Five’s in Chemin de Fer
Sunday, 23. January 2011
Card Counting in black jack is really a way to increase your chances of winning. If you are very good at it, you may really take the odds and put them in your favor. This works because card counters elevate their bets when a deck rich in cards that are advantageous to the player comes around. As a basic rule, a deck wealthy in ten’s is much better for the player, because the croupier will bust extra often, and the player will hit a chemin de fer far more often.
Most card counters maintain track of the ratio of good cards, or ten’s, by counting them as a 1 or a – 1, and then offers the opposite 1 or – one to the reduced cards in the deck. Several methods use a balanced count where the variety of reduced cards could be the same as the amount of ten’s.
But the most interesting card to me, mathematically, is the five. There have been card counting methods back in the day that involved doing absolutely nothing extra than counting the amount of fives that had left the deck, and when the five’s were gone, the player had a huge advantage and would raise his bets.
A great basic strategy player is getting a 99.5 % payback percentage from the gambling establishment. Every single five that’s come out of the deck adds point six seven per-cent to the gambler’s anticipated return. (In an individual deck game, anyway.) That means that, all things being equivalent, having one 5 gone from the deck offers a gambler a small benefit more than the casino.
Having two or three five’s gone from the deck will in fact give the player a quite substantial edge more than the casino, and this is when a card counter will usually elevate his bet. The issue with counting 5’s and nothing else is that a deck lower in five’s happens fairly rarely, so gaining a huge advantage and making a profit from that scenario only comes on rare occasions.

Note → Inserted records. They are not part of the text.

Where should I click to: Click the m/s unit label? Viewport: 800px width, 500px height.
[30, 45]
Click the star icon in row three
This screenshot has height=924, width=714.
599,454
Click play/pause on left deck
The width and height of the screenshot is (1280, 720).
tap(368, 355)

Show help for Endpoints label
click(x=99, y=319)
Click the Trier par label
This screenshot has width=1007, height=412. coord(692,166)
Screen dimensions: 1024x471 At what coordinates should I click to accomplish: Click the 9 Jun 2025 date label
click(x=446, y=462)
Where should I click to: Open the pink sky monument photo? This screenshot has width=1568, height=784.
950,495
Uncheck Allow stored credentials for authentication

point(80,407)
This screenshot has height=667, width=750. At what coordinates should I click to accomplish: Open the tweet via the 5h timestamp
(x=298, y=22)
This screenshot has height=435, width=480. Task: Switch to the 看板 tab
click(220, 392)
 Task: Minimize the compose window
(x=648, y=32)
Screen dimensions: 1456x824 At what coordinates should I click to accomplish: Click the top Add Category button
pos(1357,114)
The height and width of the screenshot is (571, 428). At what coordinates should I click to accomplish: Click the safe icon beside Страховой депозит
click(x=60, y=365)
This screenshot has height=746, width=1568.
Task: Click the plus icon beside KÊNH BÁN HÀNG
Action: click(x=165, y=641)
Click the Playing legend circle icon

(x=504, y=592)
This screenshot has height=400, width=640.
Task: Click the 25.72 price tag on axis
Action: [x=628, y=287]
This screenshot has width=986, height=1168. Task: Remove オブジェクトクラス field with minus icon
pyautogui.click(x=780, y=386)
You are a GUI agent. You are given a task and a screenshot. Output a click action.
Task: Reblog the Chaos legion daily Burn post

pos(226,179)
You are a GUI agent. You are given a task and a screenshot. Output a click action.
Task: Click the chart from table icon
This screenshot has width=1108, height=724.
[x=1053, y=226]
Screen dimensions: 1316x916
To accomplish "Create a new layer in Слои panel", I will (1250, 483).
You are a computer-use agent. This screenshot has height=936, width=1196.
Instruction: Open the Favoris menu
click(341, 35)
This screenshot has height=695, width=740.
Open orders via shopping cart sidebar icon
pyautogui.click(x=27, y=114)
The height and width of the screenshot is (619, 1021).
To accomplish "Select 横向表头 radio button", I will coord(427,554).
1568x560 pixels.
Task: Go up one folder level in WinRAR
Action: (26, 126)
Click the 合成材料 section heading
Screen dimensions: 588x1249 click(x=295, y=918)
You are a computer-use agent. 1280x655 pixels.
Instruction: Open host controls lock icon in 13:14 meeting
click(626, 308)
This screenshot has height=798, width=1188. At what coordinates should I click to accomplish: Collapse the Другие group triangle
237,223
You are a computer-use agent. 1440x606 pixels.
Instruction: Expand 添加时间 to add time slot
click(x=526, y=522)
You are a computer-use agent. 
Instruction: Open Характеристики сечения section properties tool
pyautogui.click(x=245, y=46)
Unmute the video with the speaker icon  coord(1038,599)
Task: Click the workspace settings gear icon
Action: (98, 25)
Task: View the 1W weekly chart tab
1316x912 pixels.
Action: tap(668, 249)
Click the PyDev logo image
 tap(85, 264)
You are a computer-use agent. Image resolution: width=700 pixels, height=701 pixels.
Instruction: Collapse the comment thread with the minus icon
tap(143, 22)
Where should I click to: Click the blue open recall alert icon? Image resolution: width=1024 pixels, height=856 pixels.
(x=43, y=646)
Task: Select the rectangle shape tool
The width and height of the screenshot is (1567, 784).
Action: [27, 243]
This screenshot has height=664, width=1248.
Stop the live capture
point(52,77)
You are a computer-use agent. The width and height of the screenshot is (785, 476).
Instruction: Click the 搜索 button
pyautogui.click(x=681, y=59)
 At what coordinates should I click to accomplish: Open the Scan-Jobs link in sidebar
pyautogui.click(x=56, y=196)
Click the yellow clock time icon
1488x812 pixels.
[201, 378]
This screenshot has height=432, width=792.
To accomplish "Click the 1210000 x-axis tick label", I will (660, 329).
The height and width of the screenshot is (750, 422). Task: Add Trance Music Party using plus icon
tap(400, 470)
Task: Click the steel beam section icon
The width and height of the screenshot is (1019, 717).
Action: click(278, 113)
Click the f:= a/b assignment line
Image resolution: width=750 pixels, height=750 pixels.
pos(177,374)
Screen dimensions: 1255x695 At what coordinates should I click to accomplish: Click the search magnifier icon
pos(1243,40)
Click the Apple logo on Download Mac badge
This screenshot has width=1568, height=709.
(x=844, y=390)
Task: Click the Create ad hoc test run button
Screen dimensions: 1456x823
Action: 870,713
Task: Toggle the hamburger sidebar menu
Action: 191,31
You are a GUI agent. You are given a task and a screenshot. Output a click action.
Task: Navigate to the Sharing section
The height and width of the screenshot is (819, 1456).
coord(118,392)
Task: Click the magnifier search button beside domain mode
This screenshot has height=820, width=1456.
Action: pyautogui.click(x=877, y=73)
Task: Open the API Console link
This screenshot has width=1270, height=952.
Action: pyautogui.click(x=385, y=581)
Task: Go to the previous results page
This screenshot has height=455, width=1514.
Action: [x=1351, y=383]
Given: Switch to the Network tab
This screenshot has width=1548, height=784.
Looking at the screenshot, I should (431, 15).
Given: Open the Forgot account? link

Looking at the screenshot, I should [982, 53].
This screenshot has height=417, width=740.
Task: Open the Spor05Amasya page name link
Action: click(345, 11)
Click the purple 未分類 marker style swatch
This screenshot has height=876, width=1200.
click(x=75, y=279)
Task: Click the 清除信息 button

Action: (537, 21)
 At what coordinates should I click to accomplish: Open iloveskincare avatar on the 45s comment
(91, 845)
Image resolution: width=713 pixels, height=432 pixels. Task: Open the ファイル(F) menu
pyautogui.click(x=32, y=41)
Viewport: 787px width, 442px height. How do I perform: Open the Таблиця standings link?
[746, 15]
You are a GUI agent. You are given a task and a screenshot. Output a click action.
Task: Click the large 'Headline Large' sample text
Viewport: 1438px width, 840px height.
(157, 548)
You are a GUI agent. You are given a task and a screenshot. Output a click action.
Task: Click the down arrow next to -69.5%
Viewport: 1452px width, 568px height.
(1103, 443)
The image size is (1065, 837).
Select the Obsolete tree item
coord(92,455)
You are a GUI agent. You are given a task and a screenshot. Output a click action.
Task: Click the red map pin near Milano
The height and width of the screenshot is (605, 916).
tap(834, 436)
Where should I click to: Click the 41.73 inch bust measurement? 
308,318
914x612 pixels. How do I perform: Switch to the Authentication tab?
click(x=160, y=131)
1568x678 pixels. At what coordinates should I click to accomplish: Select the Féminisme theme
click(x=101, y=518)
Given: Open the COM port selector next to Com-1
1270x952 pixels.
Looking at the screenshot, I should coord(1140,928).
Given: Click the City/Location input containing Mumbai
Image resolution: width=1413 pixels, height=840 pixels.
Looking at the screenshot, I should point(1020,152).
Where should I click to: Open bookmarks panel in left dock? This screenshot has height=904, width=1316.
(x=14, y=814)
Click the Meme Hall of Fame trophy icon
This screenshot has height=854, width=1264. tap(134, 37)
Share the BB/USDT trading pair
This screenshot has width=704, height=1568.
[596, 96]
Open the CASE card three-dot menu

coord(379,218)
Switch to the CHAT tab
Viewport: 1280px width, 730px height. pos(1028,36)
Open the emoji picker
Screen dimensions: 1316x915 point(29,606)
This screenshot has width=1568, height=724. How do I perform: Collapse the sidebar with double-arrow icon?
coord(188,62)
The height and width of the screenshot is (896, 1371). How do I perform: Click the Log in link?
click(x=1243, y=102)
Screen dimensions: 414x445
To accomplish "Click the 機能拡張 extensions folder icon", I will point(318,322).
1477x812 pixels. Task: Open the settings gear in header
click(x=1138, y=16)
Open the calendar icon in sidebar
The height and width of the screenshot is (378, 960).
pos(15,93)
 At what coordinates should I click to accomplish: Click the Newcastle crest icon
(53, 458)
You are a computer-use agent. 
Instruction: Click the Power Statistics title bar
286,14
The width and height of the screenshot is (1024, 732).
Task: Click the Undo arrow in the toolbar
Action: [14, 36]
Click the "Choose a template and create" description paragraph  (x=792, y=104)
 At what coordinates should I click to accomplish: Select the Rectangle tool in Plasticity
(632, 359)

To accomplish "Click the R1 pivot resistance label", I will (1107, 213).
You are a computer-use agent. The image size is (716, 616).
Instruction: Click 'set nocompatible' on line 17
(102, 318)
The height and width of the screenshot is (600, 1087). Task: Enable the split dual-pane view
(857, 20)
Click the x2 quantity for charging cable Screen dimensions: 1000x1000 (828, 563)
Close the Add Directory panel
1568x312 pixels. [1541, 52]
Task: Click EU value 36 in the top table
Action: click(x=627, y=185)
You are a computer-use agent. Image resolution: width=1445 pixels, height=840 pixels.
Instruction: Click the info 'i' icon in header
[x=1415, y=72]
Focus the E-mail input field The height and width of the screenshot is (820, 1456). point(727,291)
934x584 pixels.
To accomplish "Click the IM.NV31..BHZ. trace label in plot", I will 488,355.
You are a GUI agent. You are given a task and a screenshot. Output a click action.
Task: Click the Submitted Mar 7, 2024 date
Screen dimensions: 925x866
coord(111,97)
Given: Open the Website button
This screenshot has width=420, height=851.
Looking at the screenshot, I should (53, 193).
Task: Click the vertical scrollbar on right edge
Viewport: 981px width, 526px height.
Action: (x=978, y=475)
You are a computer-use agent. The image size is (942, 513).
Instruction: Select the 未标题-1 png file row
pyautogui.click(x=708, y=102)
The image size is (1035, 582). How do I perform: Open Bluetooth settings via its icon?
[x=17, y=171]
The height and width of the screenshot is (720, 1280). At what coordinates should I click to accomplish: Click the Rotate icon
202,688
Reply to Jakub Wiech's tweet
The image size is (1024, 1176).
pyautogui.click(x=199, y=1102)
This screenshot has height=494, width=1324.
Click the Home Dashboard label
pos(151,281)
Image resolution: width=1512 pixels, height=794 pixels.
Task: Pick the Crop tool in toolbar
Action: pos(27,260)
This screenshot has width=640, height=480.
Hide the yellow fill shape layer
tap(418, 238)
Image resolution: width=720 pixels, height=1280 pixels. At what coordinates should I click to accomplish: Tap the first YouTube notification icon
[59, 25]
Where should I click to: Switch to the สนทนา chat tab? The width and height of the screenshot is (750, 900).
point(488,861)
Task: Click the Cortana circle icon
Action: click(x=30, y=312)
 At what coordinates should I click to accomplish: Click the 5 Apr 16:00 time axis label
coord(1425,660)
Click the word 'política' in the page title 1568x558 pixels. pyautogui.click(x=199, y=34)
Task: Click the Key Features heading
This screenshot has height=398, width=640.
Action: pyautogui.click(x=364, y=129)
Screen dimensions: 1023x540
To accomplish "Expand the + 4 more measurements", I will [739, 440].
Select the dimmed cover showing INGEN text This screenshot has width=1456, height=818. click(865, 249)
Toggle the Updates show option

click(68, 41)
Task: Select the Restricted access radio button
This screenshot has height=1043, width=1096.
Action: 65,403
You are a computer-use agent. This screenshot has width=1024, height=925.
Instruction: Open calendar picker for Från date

Any card between 2 and 8 that comes out of the deck boosts the gambler’s expectation. And all nine’s. ten’s, and aces enhance the betting house’s expectation. But 8’s and 9’s have quite little effects on the outcome. (An 8 only adds 0.01 per-cent to the gambler’s expectation, so it’s generally not even counted. A nine only has 0.15 % affect in the other direction, so it is not counted either.)
Understanding the results the very low and superior cards have on your expected return on a wager could be the first step in discovering to count cards and play black jack as a winner.